If you haven’t seen AppConfig in action I would recommend going through this blog article for a quick hands-on example to get a feel of the service and how easy it is with the lambda extension layer.

V. 3 Key takeaways

  1. “To a man with a hammer, everything looks like a nail”. Just because we have the means to make things dynamic, it doesn’t imply every configuration in our lambda and feature should be made dynamic. Feature Toggles come with added cost. The use of feature toggles should be on a case-by-case basis. Consider putting an upper limit on the total feature toggle allowed in a service or application.
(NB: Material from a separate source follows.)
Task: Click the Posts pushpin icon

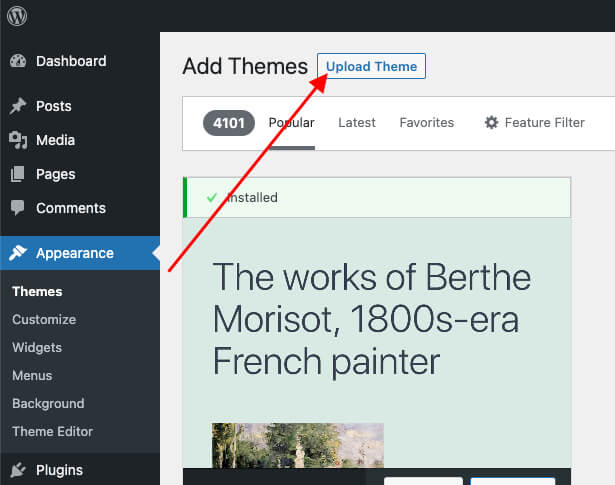Action: (18, 106)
This constraint ensures a team will remain proactive in removing old release toggles and regularly revisit the usefulness of persistent toggles like the ones required to support Operations.
  2. Don’t reinvent the wheel. Use AWS-AppConfig-Extension layer with the lambda to offload integration with AppConfig and caching to the lambda layer. Less code and complexity for the team to manage.
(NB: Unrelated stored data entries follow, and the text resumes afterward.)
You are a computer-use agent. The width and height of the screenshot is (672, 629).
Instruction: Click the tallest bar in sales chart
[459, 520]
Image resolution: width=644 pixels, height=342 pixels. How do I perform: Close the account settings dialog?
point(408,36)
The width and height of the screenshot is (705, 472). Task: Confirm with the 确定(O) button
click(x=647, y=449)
  3. The ability to switch a feature on/off or use a specific configuration without application code deployment allows automating testing of both active and dormant functionality. Use AWS AppConfig SDK as part of the automation or regression script to test all variants of features supported by Feature Toggles.
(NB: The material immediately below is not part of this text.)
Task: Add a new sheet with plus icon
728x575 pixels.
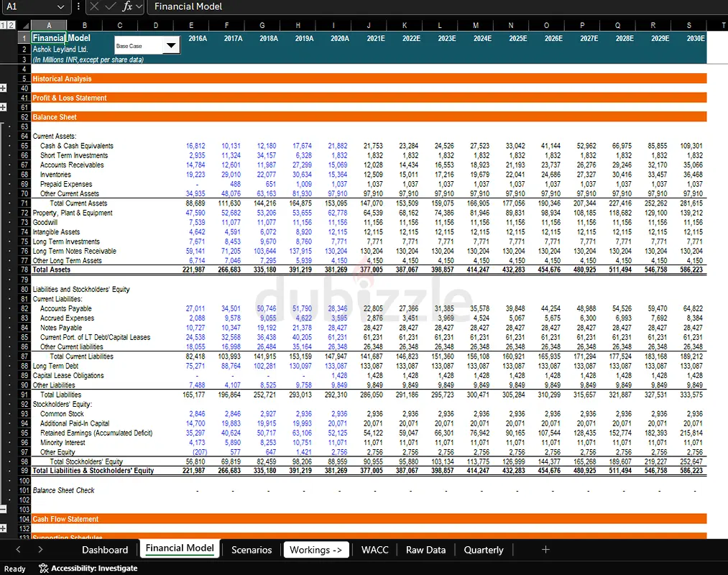Action: [x=545, y=549]

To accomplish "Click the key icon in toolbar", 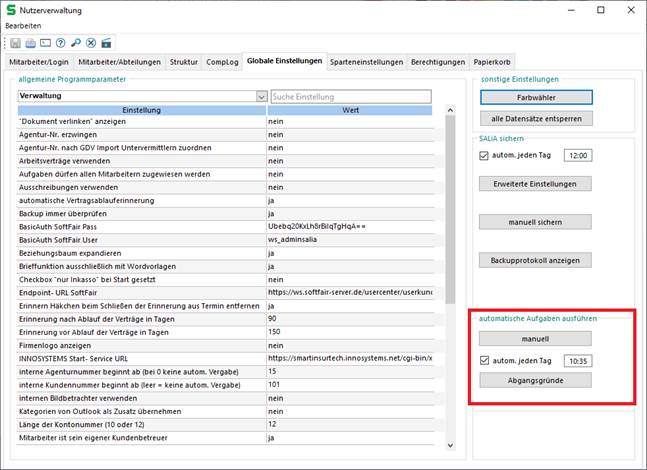I will [76, 43].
It appears quite a bit of work to replace one lambda environment variable with an additional AWS service and CI/CD pipeline? The key to remember here is that when doing the above design at scale, it helps to centralize and manage feature flags from a single place without worrying about maintaining feature flags spread across various services. It allows us to be more agile by switching configurations safely and quickly.

Now we understand feature toggles — the classic (static) and native(dynamic) approach using AWS app config. In the next blog, we will up the game to introduce more evolved uses cases and how we can best use AWS Config to support more complex real-life use cases.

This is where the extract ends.